In the summer of 2006, Goldman was fired by the city of Chicago which it was advising on the sale of Midway airport when it learned that Goldman was in negotiating to buy a European infrastructure player that was planning to bid on Midway. Goldman has also gone further than any other firm in becoming a hedge fund, yet is still one of the very biggest prime brokers (meaning hedge funds get financing, clearing, settlement, and trade execution through Goldman).
Now in Wall Street, customers are often competitors. But Goldman seems to be taking its propensities to push the envelope into the brave new world of carbon trading.

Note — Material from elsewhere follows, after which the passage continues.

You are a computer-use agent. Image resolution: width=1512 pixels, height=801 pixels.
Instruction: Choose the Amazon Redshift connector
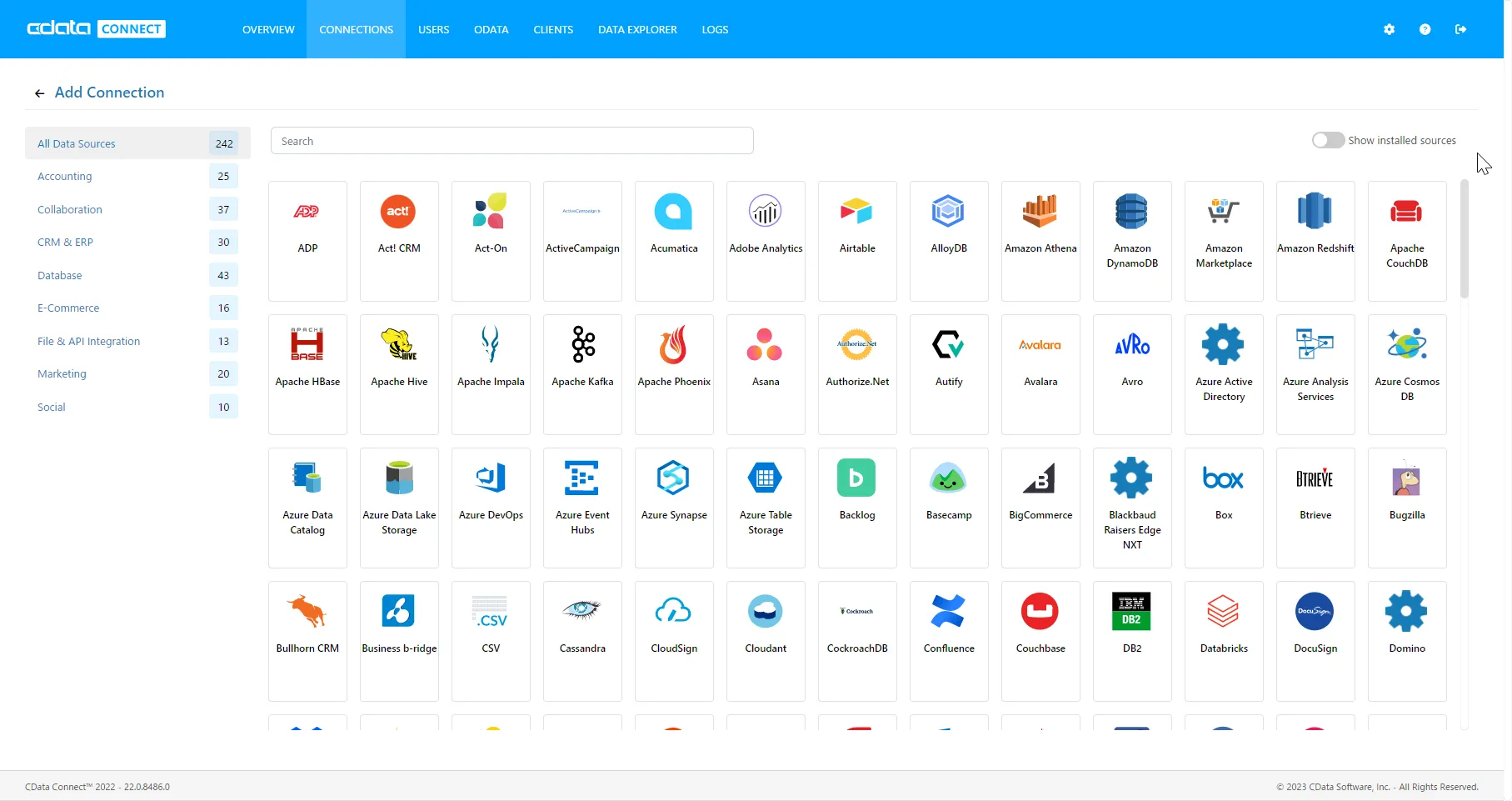pos(1315,241)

Goldman, like other investment banks, has recognized the potential of this business and has made investments. In September of last year, it took a 10.1% stake in Climate Exchange, a UK investor in carbon futures, for $23 million. That deal enabled Carbon Exchange to purchase full control of climate exchanges in London and Chicago in which it had held only minority stakes. Morgan Stanley (MS) has announced plans to invest $3 billion over the next five years, buying and selling carbon credits. JP Morgan (JPM) will invest over $250 million in wind farms. Dresdner Bank and Gazprom just formed a carbon trading joint venture that is expected to be a formidable competitor. Goldman also intends to invest $1 billion in renewable energy.
So far, nothing unusual about this pattern. Firms are trying to get in early on what promises to be a profitable and highly visible market, and many are planning to act both as principal and agent, brokering carbon credits as well as investing in projects.
But Goldman appears to have a particularly astute appreciation of the many ways to extract profit from this new sector. First, it is the most aggressive in taking a position in carbon exchanges (if the market becomes efficient, exchanges will be the point of departure for pricing large OTC trades, and could make OTC trades a marginal activity). Goldman made more investments in electronic trading networks than any other brokerage firm and clearly sees advantages to having a strong position in exchanges.
Similarly, Goldman also seems to exploiting opportunities that others may have not yet recognized. A colleague who played an important role in launching one of the very first carbon exchanges also happens to be a customer and counterparty of Goldman. The firm approached him about a sale of forest land in South Africa. My source has noticed that Goldman has also been buying and selling huge forest acreage in South America. He believes they are flipping the properties and retaining the carbon rights. We’ll know soon enough if he is correct.